Su más reciente iniciativa se orienta hacia un nuevo sector comercial. Genneia participó en Alma SADI, la licitación del Gobierno destinada a implementar obras de almacenamiento de energía mediante baterías. En la última convocatoria de la Secretaría de Energía, la firma logró adjudicarse el 60% de los megavatios que se ofrecieron, una cifra que refleja la magnitud de su apuesta en este ámbito. “Fuimos fuerte en la licitación que sacó el gobierno y nos llevamos el 60% de los megas que se licitaron”, destacó Castagnino.
La decisión de incursionar en este segmento obedece a una limitación inherente de las energías renovables: su intermitencia. La generación solar depende del sol y la eólica del viento. La incorporación de baterías permite almacenar excedentes de producción para ser inyectados a la red en momentos de alta demanda, lo que ayuda a estabilizar el sistema y minimizar el riesgo de cortes, especialmente durante los picos de consumo del verano. “Toman energía cuando sobra y se inyecta al sistema cuando se necesita más; eso hace que el sistema sea más estable y evita cortes en verano”, explicó el directivo.
Genneia ofrece sus servicios a cerca de 100 clientes corporativos que pertenecen a sectores como la siderurgia, la industria automotriz, el retail, la minería y el consumo masivo. Castagnino comentó que “durante años, el principal atractivo para muchas de esas empresas fue el atributo verde: reducir la huella de carbono para cumplir con los objetivos fijados por sus casas matrices, o para garantizar que sus productos cumplan con los estándares medioambientales que exigen mercados como los de Europa y Japón”.

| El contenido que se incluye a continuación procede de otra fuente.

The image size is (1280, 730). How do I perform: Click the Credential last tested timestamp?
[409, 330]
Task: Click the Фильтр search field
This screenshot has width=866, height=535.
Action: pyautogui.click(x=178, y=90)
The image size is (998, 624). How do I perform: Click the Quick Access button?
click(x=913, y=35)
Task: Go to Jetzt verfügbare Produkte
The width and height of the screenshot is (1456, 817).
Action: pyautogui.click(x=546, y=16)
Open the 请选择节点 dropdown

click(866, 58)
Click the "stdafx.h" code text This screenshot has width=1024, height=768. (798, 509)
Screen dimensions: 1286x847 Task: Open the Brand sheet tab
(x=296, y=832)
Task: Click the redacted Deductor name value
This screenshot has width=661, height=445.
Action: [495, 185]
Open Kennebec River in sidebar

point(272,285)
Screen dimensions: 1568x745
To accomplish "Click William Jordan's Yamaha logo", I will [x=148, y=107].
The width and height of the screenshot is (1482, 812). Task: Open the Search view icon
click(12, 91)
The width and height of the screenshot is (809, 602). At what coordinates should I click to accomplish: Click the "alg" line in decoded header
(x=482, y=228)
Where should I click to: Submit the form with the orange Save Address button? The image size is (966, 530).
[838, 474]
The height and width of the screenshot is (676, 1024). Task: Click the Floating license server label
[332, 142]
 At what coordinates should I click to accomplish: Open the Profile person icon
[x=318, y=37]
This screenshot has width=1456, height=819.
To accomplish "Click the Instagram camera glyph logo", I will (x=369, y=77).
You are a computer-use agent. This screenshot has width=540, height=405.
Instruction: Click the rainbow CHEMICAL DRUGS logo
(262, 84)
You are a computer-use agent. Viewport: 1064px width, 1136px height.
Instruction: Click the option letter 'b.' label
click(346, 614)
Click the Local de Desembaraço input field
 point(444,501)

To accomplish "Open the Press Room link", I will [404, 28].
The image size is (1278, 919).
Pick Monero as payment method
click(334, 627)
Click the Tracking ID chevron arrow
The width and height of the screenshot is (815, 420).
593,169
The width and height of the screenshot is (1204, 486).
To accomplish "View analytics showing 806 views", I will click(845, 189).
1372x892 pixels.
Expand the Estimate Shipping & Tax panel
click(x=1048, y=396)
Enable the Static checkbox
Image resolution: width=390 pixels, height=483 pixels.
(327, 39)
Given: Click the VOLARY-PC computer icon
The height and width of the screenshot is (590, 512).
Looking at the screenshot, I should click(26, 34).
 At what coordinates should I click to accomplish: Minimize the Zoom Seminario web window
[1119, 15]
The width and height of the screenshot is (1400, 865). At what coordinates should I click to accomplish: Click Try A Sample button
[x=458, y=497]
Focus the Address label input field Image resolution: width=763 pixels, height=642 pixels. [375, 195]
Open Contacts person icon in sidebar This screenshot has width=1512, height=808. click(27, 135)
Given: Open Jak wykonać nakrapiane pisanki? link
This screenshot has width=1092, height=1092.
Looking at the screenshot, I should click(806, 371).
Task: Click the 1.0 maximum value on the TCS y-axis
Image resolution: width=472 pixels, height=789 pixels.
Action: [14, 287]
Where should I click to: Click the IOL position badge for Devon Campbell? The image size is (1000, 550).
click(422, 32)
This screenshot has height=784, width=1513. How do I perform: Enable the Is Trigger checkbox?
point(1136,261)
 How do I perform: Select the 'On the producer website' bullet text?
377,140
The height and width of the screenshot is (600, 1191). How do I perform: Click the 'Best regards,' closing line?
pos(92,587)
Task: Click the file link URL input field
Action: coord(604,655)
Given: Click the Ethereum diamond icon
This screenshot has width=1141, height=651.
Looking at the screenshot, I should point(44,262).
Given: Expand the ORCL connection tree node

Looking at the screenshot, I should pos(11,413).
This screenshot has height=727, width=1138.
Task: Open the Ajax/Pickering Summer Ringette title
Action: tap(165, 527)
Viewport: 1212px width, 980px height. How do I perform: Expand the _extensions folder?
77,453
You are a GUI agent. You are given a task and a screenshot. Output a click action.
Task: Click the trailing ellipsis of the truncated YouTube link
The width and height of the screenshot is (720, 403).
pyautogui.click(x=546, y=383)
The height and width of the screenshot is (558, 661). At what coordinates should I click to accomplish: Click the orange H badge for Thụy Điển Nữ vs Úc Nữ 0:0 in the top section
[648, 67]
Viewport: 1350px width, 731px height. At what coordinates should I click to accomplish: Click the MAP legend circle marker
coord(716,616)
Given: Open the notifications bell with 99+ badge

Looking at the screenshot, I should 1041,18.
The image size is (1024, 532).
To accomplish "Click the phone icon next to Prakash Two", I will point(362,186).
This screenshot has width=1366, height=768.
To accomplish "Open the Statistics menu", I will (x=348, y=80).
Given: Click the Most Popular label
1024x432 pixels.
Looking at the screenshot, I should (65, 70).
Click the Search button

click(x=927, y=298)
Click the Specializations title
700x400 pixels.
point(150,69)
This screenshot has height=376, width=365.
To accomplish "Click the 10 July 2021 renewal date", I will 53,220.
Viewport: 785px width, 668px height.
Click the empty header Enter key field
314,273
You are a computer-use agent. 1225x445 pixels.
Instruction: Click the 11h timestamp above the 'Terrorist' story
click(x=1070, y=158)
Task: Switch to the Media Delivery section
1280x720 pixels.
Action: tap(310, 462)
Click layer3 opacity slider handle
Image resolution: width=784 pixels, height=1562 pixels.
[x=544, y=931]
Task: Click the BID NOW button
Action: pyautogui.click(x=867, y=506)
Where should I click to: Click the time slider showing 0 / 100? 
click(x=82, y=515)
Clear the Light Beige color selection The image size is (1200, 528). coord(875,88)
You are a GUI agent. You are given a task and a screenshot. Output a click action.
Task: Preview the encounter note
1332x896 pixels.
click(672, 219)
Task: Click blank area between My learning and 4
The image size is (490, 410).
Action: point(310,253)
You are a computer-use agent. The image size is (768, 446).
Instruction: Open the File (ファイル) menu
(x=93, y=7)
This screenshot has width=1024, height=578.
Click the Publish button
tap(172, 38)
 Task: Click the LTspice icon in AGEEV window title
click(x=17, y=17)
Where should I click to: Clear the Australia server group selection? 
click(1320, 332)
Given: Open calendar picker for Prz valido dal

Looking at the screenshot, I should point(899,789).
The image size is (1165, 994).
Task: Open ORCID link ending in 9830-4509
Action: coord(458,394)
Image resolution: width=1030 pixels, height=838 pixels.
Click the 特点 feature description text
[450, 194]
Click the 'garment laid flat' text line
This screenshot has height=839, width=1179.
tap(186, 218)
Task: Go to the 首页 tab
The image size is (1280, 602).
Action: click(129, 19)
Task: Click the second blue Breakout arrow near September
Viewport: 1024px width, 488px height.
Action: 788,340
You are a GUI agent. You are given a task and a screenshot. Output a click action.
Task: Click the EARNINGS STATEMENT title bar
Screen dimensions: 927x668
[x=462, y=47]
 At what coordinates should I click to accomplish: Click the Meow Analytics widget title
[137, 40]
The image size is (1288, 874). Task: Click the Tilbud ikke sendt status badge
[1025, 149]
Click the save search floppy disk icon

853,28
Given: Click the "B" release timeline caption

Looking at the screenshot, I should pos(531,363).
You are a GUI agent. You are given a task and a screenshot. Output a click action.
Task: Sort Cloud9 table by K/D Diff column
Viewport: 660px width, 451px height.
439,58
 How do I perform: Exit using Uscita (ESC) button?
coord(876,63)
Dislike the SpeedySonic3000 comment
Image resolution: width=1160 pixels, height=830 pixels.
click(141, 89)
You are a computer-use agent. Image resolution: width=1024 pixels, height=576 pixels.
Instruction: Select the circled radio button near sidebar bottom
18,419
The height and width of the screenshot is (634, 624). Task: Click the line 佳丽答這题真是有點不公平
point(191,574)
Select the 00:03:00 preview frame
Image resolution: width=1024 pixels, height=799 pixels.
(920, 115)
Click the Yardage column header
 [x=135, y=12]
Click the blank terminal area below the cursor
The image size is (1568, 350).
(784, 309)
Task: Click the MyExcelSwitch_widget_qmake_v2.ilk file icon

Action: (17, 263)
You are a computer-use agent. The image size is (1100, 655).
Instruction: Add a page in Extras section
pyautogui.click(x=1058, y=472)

No obstante, esta situación ha cambiado: “Lo verde solamente no alcanza”, admitió Castagnino, resaltando que la energía renovable también debe ser eficiente y competitiva para poder posicionarse entre otras fuentes en una matriz energética tan variada como la argentina.
Este cambio en la relevancia de los atributos no es fortuito. El directivo lo correlaciona con transformaciones geopolíticas a nivel global: conflictos bélicos, políticas de las grandes potencias y una creciente preocupación por la soberanía energética han llevado a países sin recursos propios a reevaluar sus métodos de abastecimiento. “Hace tres o cuatro años, el atributo verde era mucho más fuerte e incidía mucho más que sobre la eficiencia y la competitividad; hoy eso se igualó”, concluyó. En este contexto, la energía solar y eólica se consolidan como respuestas efectivas a la búsqueda de autonomía energética a nivel mundial.